DATA PROVIDED
• • • •

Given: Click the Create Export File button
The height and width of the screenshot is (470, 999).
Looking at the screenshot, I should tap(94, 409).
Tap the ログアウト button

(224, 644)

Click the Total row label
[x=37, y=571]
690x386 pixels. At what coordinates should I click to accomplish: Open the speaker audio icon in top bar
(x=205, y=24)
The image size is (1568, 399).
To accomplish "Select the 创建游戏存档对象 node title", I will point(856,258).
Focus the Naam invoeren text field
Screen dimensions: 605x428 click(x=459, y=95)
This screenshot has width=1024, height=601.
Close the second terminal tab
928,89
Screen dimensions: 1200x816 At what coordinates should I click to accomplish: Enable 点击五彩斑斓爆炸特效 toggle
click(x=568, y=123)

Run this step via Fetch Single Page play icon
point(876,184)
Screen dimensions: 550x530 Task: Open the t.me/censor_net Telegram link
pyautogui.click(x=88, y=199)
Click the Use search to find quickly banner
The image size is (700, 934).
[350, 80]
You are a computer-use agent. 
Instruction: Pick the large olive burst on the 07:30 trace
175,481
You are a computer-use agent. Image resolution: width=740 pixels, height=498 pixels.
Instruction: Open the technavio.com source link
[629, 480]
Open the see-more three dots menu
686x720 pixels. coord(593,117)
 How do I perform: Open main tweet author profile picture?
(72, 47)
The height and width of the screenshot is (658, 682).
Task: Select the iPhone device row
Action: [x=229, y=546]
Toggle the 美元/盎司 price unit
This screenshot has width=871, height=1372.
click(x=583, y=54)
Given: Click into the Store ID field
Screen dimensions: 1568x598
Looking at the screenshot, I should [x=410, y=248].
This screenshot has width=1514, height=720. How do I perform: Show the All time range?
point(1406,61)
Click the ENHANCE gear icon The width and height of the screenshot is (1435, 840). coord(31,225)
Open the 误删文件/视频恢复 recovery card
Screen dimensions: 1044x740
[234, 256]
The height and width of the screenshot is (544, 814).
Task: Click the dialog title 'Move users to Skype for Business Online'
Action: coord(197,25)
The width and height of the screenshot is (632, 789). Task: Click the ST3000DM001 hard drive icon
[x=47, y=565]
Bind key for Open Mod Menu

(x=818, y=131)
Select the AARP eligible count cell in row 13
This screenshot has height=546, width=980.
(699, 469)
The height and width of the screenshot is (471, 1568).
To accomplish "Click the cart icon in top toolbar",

• • • •

THE TASK
Return every line of the data above in which "agent" appears.

WRITTEN RESPONSE
You are a computer-use agent. 
You are a computer-use agent. Image resolution: width=740 pixels, height=498 pixels.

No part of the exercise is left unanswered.